Setanta wrote-
Quote:If you have a basis for asserting a more complex definition of "fit," then present your evidence.
I think your ideas on "fit" are confused. You switch from individuals to species just as it suits you. It is already well recognised that advances in medical science risk endangering the species as a whole. How can someone with a weak immune system be deemed "fit" simply because they contribute to a birth?
You make no allowance for female submission driven by force, economic necessity, propriety or indoctrination. You can't mix up biological urges, which go in cycles, with any of those. Germaine Greer explained all that to justify her "All men are rapists" clarion call. Didn't Mr Mailer get his dick out and bang it on the table at a NYC public meeting in response? That's what the reports said. And Ms Greer also said- "Men are like carrots--cheap and plentiful and easily cooked."
By your definition a contributor to a sperm bank, even one mistakenly chosen due to a labelling error, is fit if his sample is used to start a pregnancy. The female could possibly be a virgin. Thus virgin birth.

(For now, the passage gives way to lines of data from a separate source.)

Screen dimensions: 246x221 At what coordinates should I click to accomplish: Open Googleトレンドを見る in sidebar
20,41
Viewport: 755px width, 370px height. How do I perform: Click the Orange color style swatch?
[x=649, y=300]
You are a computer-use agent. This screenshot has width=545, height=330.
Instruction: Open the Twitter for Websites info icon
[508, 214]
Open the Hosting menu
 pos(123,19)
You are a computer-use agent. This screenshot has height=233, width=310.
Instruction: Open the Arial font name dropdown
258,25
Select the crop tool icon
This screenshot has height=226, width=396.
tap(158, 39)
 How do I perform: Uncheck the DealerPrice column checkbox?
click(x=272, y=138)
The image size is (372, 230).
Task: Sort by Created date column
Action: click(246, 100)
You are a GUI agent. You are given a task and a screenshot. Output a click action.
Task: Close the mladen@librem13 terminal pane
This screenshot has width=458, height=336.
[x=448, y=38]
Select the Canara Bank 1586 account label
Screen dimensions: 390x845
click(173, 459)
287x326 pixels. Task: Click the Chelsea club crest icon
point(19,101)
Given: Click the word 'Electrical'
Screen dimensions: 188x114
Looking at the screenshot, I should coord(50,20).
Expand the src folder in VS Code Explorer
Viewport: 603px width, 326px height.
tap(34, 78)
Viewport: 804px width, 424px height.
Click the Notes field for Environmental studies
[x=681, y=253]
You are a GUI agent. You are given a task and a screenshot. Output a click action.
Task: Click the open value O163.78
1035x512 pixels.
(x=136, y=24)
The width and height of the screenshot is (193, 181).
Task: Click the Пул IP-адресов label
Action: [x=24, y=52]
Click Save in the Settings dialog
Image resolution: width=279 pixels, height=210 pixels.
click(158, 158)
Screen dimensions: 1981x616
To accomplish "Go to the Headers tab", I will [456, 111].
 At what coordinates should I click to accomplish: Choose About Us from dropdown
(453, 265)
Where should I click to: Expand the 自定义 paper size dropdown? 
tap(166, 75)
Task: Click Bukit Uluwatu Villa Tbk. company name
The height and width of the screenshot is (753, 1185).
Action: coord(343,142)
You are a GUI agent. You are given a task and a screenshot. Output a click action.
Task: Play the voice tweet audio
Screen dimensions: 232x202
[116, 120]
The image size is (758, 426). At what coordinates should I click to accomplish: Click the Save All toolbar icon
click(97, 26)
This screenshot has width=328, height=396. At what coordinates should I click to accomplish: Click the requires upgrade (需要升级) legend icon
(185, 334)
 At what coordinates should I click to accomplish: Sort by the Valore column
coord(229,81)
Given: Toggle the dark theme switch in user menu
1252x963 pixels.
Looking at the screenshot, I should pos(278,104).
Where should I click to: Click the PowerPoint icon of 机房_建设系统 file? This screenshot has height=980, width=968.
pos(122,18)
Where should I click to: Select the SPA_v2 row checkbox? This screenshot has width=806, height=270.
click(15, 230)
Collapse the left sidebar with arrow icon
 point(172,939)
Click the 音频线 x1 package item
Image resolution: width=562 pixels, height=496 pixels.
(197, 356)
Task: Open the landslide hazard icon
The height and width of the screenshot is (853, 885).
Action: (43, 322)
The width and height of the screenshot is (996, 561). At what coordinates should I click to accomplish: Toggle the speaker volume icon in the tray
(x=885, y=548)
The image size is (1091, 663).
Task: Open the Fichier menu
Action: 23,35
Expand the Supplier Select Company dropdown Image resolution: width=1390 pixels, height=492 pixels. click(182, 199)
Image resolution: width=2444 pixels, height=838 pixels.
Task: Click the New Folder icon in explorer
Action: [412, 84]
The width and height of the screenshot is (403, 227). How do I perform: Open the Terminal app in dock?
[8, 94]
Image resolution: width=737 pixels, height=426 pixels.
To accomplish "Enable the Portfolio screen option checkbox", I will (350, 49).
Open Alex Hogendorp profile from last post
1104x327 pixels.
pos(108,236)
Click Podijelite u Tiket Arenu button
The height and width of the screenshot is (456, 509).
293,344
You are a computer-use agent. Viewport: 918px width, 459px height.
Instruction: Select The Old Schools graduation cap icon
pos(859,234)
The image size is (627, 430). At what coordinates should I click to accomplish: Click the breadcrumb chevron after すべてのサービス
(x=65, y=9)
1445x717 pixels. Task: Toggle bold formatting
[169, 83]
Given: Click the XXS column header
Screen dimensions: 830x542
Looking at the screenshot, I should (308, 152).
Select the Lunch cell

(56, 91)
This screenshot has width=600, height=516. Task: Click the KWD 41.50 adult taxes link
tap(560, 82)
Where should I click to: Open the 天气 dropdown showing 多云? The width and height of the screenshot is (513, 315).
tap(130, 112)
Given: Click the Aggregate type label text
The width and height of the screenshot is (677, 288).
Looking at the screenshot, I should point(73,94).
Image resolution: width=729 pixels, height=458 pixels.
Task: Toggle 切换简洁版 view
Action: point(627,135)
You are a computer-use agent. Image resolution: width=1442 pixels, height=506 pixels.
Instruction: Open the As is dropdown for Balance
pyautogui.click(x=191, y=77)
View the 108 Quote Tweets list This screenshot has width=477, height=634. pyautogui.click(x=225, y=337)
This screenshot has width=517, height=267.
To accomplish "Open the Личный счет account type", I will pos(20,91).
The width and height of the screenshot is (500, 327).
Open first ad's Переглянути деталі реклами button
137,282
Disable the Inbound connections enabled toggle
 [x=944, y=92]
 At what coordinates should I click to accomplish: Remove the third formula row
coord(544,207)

A man may deem himself fit under your definitions where his wife is impregnated by another man without his knowledge. That is said to be more common than one might think. I know two cases. Also the man who is used is unfit by your definition despite him being the real father and having been chosen by the female on the "Phwooar" principle which is the only biological aspect of the matter. Many a lady has two, or more, lovers and if she becomes pregnant she simply chooses one to be the husband. Sometimes one of the lovers refuses marriage so she marries the other.
One has to stop oneself thinking of women as "living dolls".
Thorstein Veblen said that the illegitimacy rate represents the triumph of the hormones over the proprieties. That is what a "love child" is as opposed to a life-style choice birth which Mr Mailer disapproved of so much.
You are taking what happens under promiscuity conditions and confusing it with what happens under arrangements found in the Book of Etiquette which Stendhal said was the most important book in literature.